Always Has Been is an EP by indie hip-hop artist J-Live, released in 2003 on Triple Threat Productions. It consists of six songs recorded early in J-Live's career, prior to the release of his first album The Best Part. It was released simultaneously with Always Will Be, another EP by J-Live.

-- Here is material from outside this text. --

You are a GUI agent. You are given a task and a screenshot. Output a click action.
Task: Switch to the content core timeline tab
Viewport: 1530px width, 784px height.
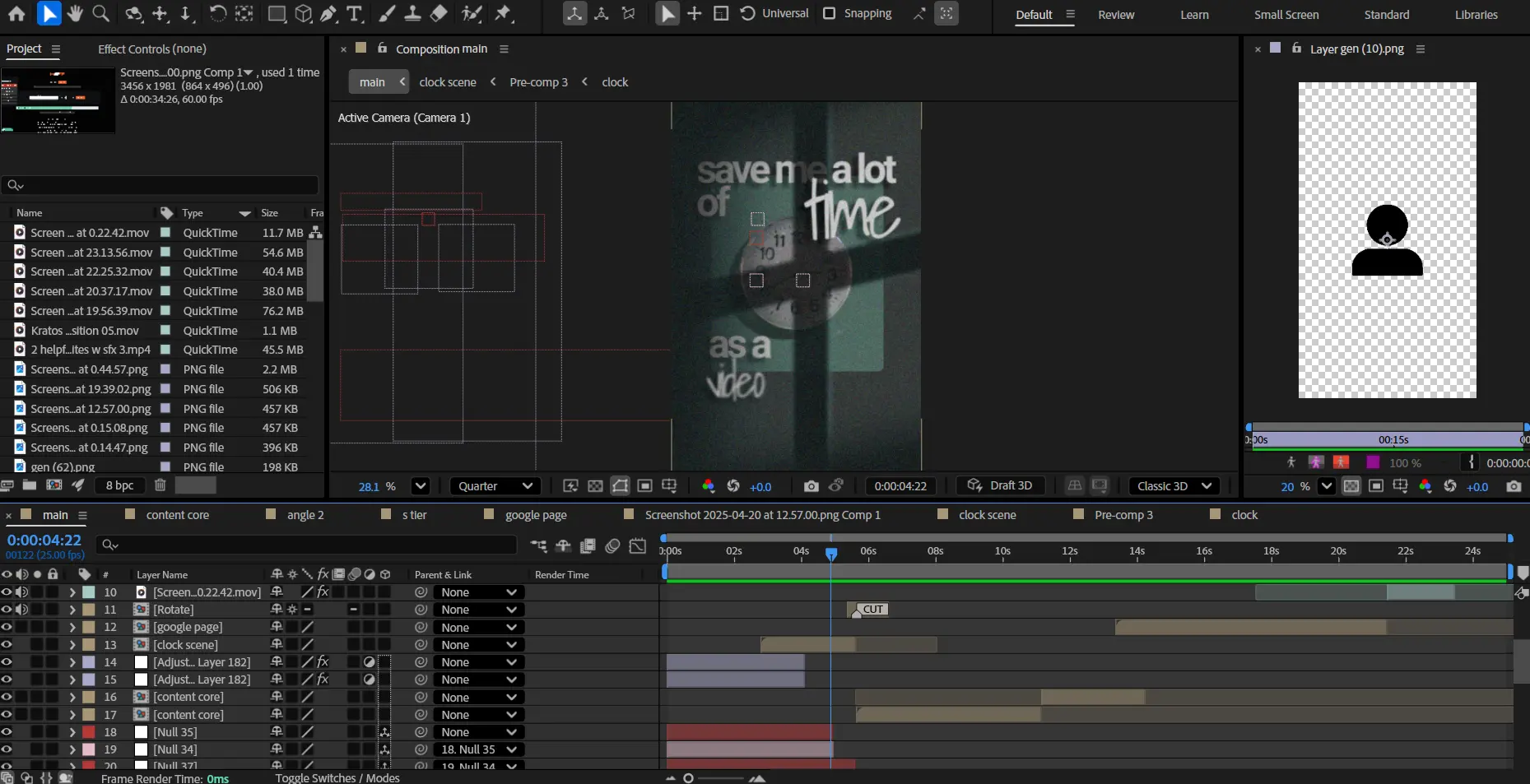[177, 515]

The tracks "Braggin Writes" and "Schools In" were rerecorded for The Best Part. The tracks "Longevity", "Can I Get It", and "Hush the Crowd" had not been released on either of J-Live's previous albums.

Professional ratings
Review scores
| Source | Rating |
| AllMusic | Star |
| Pitchfork | 6.4/10 |

== Track listing ==
1. "Longevity" - (5:09)
2. "Braggin Writes" - (3:12)
3. "Can I Get It" - (4:11)
4. "Hush the Crowd" - (4:31)
5. "Braggin Writes" (Dome Cracker remix) - (3:49)
6. "Schools In" - (4:39)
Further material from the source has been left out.